Corporate earnings and the rate of growth of the service economy are two key macro indicators
Mixed data continues to send mixed messages; but broad agreement that there’s macro risk
Marcus Reubenstein
The old adage, if you want three different opinions on the state of the economy just ask two economists is holding true in the current market. The consistent theme is that downside risks are there for developed economies, thus the global economy. Many analysts are keeping an eye on the services sector, which is just managing to buck the downward trend of a fall in manufacturing, and on corporate earnings.
On Wall Street, as of last week, 15% of the companies in the S&P 500 had reported results, with 84% posting positive earnings surprises and 64% had reported positive sales surprises. With little movement in the major indices most traders are calling the early results a mixed bag.
Sam Stovall, chief investment strategist at CFRA, told the Associated Press, “Fewer than a quarter of the companies have reported, so there’s a lot more to come; but the results have been mixed so far, even with the bar being set as low as it was.”
Australia’s earnings season wrapped up two months ago, of that, Michael McCarthy Chief Market Strategist at CMC Markets says, “Overall growth was moderate. However, the performance of sectors and individual companies varied wildly within this modest outcome. Consumer services stocks reported a decline in sales of 12%, leading to a drop in earnings across the sector of around 25%. Although Telco sales decreased by less than 1%, profits fell 40% as major players cleared the decks.
“In contrast, other sectors saw double digit sales growth. Healthcare, consumer goods, financials and technology stocks outperformed. The basic materials and technology sectors grew earnings at rates close to 30%. These are stunning returns in light of the market-wide average.”
According to Bloomberg, of 1,200 Chinese listed companies which had announced their profit guidance by the end of last week, 44% were expecting an earnings decline; more than half expected earnings to improve or remain unchanged.
As recently as a decade ago, China was still regarded as the world’s factory, Ministry of Commerce data points to a service economy take over. In 2018, services made up 52.2% of GDP with an annual growth rate of 11.5%.
But Stuart Dear, Deputy Head of Fixed Income at asset managers Schroders, sees risk in the services sector, “The slowdown that we’ve seen in the global economy over the last twelve months has been largely driven by a slowdown in manufacturing related to the trade war, in particular. While we’re watching that closely, I think probably the more important thing is whether that spills over then into the service parts of the key economies.”
Last month saw an unexpected contraction in the UK services, which can partly be blamed on the Brexit mess; Germany’s services sector continues to grow, albeit it at the slowest pace in five years.
In the past ten years the US PMI Services Index has only dipped below 50 (the negative growth value) twice, in late 2013 and early 2016. The index is now hovering closer to negative territory than its been at any time in the past three years.

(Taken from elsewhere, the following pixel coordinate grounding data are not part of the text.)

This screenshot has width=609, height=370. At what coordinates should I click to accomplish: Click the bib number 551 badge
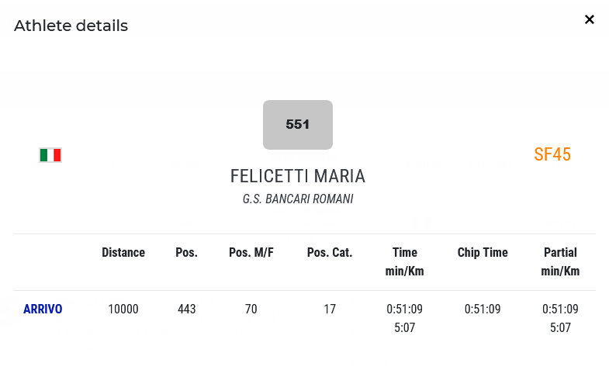[298, 125]
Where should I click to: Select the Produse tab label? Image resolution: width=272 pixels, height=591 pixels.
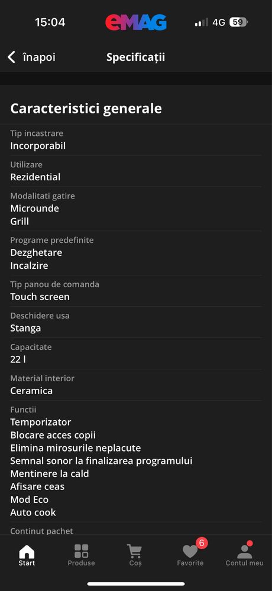(81, 563)
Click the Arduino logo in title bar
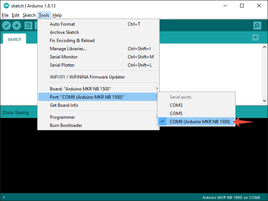 coord(6,6)
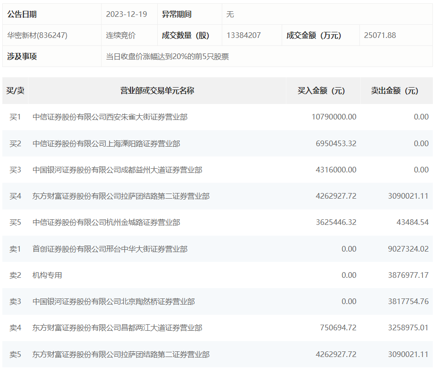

“A disappointing service sector PMI follows news of lacklustre manufacturing and means the past two months have seen one of the weakest back-to-back expansions of business activity since 2009, sending a signal of slower GDP growth in the third quarter,” says Chris Williamson, chief business economist for IHS Markit.
“The surveys are consistent with the economy growing at a 1.5% annualised rate in the third quarter, with forward-looking indicators suggesting further momentum could be lost in the fourth quarter.”
Stuart Dear, of Schroders, marks this down as a key indicator, “I think this question about whether we get the spillover from manufacturing in services is pretty critical. If we do get that, then you probably see that time frame pull forward, it’s probable that the US tips into recession earlier if we do get that, that spillover.”
Says Michael McCarthy of CMC Markets, “The services sector in Australia is affected by sentiment, the ongoing conservatism of consumers will see subdued growth. Right now that slowdown in confidence is being fuelled by uncertainty. If Beijing and Washington DC can resolve their differences that will be helpful in lifting confidence.”